Complex cases of unexplained oral and oropharyngeal injuries may prove difficult to diagnose and manage, often requiring a consult with a dentist or otolaryngologist. However, early detection of oral injuries in children relies on all medical professionals’ familiarity with the relevant anatomy and ability to examine it completely in uncooperative children. Advancing the knowledge of structural injuries in the context of a patient history can help elucidate tools for diagnosing abuse in the appropriate situations.

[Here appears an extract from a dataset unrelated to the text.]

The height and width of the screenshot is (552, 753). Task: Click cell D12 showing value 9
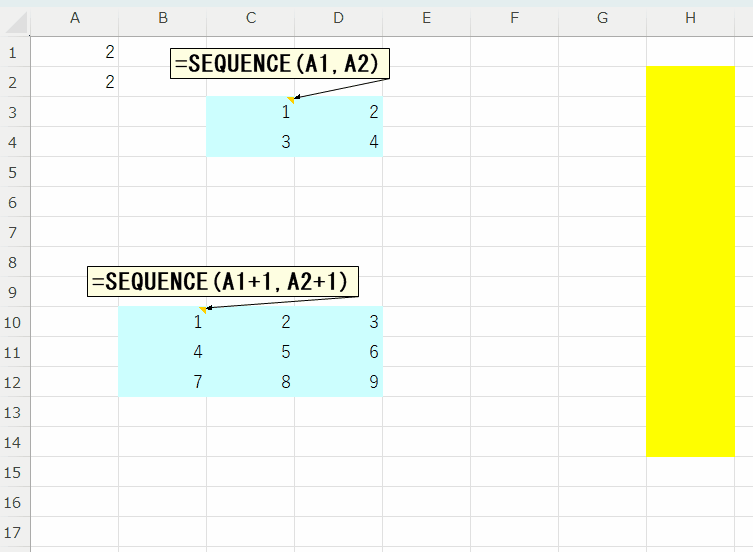[x=339, y=382]
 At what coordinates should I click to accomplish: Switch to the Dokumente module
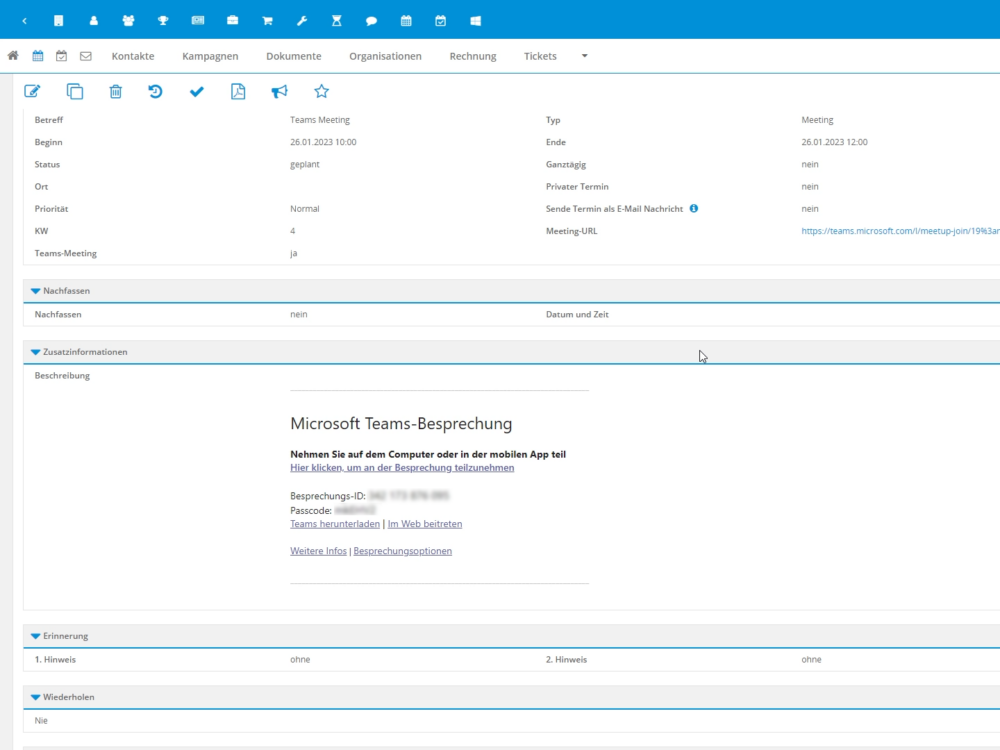293,56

Informed consent has been obtained from the mother of the patient.

Conflicts of Interest

The authors have no conflicts of interest to disclose.

Authors’ Contributions

Jillian N. Printz drafted the initial manuscript and approved the final manuscript as submitted. Aaron Baker, the resident physician on the case, reviewed and revised the manuscript and approved the final manuscript as submitted. Michele Carr conceptualized the case report, was the attending physician on the case, reviewed and revised the manuscript, and approved the final manuscript as submitted. All authors approved the final manuscript as submitted and agree to be accountable for all aspects of the work.